:: Brief ::
Reproduce each of the following records word for word, keeping every line and its order unchanged.

— Begin —

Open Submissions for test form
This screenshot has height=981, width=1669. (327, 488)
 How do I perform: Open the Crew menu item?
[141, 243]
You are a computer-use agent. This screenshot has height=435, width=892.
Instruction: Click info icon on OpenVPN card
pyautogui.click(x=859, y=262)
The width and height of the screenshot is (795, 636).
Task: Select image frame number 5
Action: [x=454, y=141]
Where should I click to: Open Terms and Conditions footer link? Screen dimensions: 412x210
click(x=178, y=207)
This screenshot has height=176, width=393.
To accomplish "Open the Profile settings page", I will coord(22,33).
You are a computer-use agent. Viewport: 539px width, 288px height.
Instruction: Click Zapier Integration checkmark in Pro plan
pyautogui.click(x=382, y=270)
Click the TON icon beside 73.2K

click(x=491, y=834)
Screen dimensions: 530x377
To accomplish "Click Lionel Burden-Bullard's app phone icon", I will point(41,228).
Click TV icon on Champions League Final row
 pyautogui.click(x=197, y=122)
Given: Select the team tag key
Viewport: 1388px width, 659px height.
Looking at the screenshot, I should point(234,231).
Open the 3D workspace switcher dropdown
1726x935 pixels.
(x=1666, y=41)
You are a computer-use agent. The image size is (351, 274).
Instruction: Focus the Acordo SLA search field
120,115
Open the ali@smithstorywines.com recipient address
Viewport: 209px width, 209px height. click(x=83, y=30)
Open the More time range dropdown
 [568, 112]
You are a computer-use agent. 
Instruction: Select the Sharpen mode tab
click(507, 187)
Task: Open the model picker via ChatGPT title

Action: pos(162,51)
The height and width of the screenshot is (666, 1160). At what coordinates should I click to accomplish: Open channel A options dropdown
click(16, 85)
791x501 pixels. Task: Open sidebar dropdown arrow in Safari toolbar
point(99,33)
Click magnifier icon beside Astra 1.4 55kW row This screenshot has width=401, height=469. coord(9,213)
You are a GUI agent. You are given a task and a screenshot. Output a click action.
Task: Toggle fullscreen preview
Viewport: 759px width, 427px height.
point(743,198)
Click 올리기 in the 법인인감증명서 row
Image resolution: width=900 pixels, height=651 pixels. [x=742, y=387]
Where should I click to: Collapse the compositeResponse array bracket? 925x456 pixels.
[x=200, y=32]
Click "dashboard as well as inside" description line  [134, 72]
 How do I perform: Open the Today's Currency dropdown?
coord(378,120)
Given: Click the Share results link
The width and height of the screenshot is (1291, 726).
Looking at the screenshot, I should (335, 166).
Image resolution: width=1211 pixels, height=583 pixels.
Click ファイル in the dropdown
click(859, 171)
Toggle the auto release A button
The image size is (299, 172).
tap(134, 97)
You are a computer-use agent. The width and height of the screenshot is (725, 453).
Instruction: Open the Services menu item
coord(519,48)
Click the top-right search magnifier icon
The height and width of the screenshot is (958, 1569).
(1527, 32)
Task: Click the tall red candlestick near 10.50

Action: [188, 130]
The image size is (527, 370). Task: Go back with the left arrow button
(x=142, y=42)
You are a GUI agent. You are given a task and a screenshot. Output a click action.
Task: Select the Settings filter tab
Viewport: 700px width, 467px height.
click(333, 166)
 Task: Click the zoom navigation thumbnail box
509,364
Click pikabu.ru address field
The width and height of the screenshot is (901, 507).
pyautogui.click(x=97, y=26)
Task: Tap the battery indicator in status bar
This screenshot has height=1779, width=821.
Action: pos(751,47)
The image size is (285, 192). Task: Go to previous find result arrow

— End —

:: The reply ::
Open Submissions for test form
This screenshot has height=981, width=1669. (327, 488)
 How do I perform: Open the Crew menu item?
[141, 243]
You are a computer-use agent. This screenshot has height=435, width=892.
Instruction: Click info icon on OpenVPN card
pyautogui.click(x=859, y=262)
The width and height of the screenshot is (795, 636).
Task: Select image frame number 5
Action: [x=454, y=141]
Where should I click to: Open Terms and Conditions footer link? Screen dimensions: 412x210
click(x=178, y=207)
This screenshot has height=176, width=393.
To accomplish "Open the Profile settings page", I will coord(22,33).
You are a computer-use agent. Viewport: 539px width, 288px height.
Instruction: Click Zapier Integration checkmark in Pro plan
pyautogui.click(x=382, y=270)
Click the TON icon beside 73.2K

click(x=491, y=834)
Screen dimensions: 530x377
To accomplish "Click Lionel Burden-Bullard's app phone icon", I will point(41,228).
Click TV icon on Champions League Final row
 pyautogui.click(x=197, y=122)
Given: Select the team tag key
Viewport: 1388px width, 659px height.
Looking at the screenshot, I should point(234,231).
Open the 3D workspace switcher dropdown
1726x935 pixels.
(x=1666, y=41)
You are a computer-use agent. The image size is (351, 274).
Instruction: Focus the Acordo SLA search field
120,115
Open the ali@smithstorywines.com recipient address
Viewport: 209px width, 209px height. click(x=83, y=30)
Open the More time range dropdown
 [568, 112]
You are a computer-use agent. 
Instruction: Select the Sharpen mode tab
click(507, 187)
Task: Open the model picker via ChatGPT title

Action: pos(162,51)
The height and width of the screenshot is (666, 1160). At what coordinates should I click to accomplish: Open channel A options dropdown
click(16, 85)
791x501 pixels. Task: Open sidebar dropdown arrow in Safari toolbar
point(99,33)
Click magnifier icon beside Astra 1.4 55kW row This screenshot has width=401, height=469. coord(9,213)
You are a GUI agent. You are given a task and a screenshot. Output a click action.
Task: Toggle fullscreen preview
Viewport: 759px width, 427px height.
point(743,198)
Click 올리기 in the 법인인감증명서 row
Image resolution: width=900 pixels, height=651 pixels. [x=742, y=387]
Where should I click to: Collapse the compositeResponse array bracket? 925x456 pixels.
[x=200, y=32]
Click "dashboard as well as inside" description line  [134, 72]
 How do I perform: Open the Today's Currency dropdown?
coord(378,120)
Given: Click the Share results link
The width and height of the screenshot is (1291, 726).
Looking at the screenshot, I should (335, 166).
Image resolution: width=1211 pixels, height=583 pixels.
Click ファイル in the dropdown
click(859, 171)
Toggle the auto release A button
The image size is (299, 172).
tap(134, 97)
You are a computer-use agent. The width and height of the screenshot is (725, 453).
Instruction: Open the Services menu item
coord(519,48)
Click the top-right search magnifier icon
The height and width of the screenshot is (958, 1569).
(1527, 32)
Task: Click the tall red candlestick near 10.50

Action: [188, 130]
The image size is (527, 370). Task: Go back with the left arrow button
(x=142, y=42)
You are a GUI agent. You are given a task and a screenshot. Output a click action.
Task: Select the Settings filter tab
Viewport: 700px width, 467px height.
click(333, 166)
 Task: Click the zoom navigation thumbnail box
509,364
Click pikabu.ru address field
The width and height of the screenshot is (901, 507).
pyautogui.click(x=97, y=26)
Task: Tap the battery indicator in status bar
This screenshot has height=1779, width=821.
Action: pos(751,47)
The image size is (285, 192). Task: Go to previous find result arrow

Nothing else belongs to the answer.